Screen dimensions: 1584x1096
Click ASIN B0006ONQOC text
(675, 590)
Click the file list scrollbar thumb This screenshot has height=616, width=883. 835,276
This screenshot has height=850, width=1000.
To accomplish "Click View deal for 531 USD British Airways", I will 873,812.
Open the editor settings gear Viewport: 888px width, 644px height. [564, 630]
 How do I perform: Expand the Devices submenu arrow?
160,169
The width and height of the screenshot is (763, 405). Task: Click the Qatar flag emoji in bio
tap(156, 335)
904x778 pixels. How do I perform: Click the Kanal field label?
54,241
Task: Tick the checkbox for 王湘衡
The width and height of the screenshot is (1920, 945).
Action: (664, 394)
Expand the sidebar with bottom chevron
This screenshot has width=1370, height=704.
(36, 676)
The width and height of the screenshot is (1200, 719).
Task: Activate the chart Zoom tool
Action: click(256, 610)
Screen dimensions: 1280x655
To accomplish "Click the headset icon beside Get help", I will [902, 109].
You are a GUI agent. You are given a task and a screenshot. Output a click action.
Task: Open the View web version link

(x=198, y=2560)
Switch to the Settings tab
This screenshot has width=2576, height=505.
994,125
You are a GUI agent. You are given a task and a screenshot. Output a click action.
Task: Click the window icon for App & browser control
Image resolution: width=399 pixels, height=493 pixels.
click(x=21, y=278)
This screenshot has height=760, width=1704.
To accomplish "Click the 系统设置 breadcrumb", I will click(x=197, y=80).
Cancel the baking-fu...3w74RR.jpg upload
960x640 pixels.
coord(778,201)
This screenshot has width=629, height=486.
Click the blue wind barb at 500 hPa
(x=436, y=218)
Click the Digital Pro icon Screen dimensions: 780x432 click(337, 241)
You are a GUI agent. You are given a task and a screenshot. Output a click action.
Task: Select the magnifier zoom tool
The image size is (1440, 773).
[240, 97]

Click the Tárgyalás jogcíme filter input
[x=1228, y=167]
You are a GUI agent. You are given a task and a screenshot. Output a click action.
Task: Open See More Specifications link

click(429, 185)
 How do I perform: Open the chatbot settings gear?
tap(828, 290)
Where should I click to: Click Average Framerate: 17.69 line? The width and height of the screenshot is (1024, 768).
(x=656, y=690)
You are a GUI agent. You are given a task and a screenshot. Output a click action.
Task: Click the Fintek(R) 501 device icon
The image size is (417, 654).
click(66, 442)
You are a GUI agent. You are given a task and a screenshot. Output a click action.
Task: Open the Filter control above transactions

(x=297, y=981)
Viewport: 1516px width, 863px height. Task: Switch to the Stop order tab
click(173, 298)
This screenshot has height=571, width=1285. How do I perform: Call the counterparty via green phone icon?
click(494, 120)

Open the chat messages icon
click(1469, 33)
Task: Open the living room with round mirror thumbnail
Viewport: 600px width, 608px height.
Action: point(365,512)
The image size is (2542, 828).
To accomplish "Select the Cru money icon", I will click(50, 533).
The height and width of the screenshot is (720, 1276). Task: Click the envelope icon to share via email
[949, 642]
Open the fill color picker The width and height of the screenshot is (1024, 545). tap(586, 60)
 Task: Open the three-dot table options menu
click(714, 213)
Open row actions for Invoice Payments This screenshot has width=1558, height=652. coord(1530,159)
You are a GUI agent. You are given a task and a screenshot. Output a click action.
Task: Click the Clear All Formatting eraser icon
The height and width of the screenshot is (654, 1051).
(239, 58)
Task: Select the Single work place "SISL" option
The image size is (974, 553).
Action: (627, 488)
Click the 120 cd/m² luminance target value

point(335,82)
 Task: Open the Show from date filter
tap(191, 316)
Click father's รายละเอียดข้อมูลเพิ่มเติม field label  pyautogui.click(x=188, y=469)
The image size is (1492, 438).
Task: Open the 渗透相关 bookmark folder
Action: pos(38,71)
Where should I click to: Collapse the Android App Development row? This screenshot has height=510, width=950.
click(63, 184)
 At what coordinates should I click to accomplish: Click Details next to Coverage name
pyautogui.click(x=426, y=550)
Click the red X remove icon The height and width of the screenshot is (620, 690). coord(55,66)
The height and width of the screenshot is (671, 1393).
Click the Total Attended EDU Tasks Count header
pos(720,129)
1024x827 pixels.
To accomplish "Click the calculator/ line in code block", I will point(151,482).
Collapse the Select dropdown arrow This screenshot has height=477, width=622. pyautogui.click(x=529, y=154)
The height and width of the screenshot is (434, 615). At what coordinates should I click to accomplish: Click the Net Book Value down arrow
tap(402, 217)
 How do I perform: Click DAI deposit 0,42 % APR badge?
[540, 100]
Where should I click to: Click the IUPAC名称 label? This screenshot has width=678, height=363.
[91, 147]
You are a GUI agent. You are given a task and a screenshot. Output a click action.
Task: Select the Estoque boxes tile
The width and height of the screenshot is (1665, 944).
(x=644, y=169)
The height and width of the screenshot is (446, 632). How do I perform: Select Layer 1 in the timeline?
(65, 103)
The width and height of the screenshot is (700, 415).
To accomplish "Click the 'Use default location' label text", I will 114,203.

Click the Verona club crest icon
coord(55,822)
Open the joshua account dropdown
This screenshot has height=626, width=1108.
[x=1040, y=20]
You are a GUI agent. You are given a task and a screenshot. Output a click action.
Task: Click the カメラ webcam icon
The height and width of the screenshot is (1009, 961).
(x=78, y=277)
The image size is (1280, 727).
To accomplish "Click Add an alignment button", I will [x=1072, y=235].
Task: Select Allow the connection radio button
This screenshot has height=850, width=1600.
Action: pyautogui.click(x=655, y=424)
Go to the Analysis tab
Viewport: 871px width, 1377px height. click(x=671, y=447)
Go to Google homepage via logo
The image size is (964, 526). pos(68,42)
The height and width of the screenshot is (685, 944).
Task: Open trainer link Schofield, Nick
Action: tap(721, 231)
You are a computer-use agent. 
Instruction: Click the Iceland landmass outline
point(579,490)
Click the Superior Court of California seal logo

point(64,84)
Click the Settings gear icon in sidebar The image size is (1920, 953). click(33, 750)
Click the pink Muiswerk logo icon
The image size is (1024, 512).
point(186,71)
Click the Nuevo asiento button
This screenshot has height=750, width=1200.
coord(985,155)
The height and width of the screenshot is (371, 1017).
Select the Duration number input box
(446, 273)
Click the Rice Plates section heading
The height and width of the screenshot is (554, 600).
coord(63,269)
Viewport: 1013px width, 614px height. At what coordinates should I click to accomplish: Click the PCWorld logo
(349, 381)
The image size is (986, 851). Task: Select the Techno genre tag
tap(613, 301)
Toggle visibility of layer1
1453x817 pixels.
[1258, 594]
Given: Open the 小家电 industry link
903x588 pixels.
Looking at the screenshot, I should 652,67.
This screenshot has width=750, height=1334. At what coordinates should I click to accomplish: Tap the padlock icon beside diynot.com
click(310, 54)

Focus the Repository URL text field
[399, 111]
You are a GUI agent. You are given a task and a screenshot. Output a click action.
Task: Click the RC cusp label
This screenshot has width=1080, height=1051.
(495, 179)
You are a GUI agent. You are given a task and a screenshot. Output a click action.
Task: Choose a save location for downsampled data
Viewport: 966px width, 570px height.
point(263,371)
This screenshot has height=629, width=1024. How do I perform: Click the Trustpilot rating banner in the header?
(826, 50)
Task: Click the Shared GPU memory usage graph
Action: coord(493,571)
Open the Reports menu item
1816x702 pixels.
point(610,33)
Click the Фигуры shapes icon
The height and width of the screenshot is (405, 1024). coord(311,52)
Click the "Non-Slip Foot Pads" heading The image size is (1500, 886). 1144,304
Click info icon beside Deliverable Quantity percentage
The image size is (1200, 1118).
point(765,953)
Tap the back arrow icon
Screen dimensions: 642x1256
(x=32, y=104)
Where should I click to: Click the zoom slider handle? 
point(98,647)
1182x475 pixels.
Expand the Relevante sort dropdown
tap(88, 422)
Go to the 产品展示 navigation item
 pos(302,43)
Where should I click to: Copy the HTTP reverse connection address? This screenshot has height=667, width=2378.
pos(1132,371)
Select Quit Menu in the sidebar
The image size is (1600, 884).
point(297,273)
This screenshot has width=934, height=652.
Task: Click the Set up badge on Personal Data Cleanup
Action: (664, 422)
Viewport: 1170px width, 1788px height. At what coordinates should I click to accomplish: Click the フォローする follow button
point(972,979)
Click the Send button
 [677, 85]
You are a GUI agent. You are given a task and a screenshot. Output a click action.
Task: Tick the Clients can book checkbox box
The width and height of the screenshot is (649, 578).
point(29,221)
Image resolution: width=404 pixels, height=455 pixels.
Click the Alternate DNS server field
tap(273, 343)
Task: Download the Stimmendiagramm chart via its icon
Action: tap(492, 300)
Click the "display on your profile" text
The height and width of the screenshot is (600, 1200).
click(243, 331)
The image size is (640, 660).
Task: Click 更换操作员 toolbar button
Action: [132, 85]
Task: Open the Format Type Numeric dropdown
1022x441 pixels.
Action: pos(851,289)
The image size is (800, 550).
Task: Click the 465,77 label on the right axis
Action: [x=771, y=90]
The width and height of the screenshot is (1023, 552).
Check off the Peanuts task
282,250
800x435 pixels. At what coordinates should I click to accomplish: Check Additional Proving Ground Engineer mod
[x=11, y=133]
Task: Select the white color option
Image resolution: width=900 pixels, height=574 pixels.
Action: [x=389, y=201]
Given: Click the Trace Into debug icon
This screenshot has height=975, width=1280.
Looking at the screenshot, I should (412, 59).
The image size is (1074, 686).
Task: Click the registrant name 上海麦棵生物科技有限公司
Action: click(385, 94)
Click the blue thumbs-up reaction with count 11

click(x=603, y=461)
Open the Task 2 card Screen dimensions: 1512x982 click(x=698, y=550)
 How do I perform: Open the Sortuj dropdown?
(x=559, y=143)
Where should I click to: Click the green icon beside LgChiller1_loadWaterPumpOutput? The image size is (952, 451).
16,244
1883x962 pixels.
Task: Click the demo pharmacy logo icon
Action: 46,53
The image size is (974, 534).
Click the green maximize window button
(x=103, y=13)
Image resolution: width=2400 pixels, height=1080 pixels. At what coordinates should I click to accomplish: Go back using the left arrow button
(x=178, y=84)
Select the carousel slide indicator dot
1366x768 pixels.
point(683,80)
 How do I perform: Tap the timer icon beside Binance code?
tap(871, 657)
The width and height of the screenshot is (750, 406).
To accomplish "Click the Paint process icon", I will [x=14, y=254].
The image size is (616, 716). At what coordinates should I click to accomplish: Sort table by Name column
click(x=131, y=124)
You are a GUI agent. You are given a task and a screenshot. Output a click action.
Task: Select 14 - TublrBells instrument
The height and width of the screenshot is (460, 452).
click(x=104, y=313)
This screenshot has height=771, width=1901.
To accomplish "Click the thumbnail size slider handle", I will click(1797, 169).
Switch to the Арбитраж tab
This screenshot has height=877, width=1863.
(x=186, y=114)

**EXERCISE DESCRIPTION**. Transcribe only what runs from the line with "How do I perform: Tap" to the last line above, keeping every line exactly as written.

**TASK RESULT**.
 How do I perform: Tap the timer icon beside Binance code?
tap(871, 657)
The width and height of the screenshot is (750, 406).
To accomplish "Click the Paint process icon", I will [x=14, y=254].
The image size is (616, 716). At what coordinates should I click to accomplish: Sort table by Name column
click(x=131, y=124)
You are a GUI agent. You are given a task and a screenshot. Output a click action.
Task: Select 14 - TublrBells instrument
The height and width of the screenshot is (460, 452).
click(x=104, y=313)
This screenshot has height=771, width=1901.
To accomplish "Click the thumbnail size slider handle", I will click(1797, 169).
Switch to the Арбитраж tab
This screenshot has height=877, width=1863.
(x=186, y=114)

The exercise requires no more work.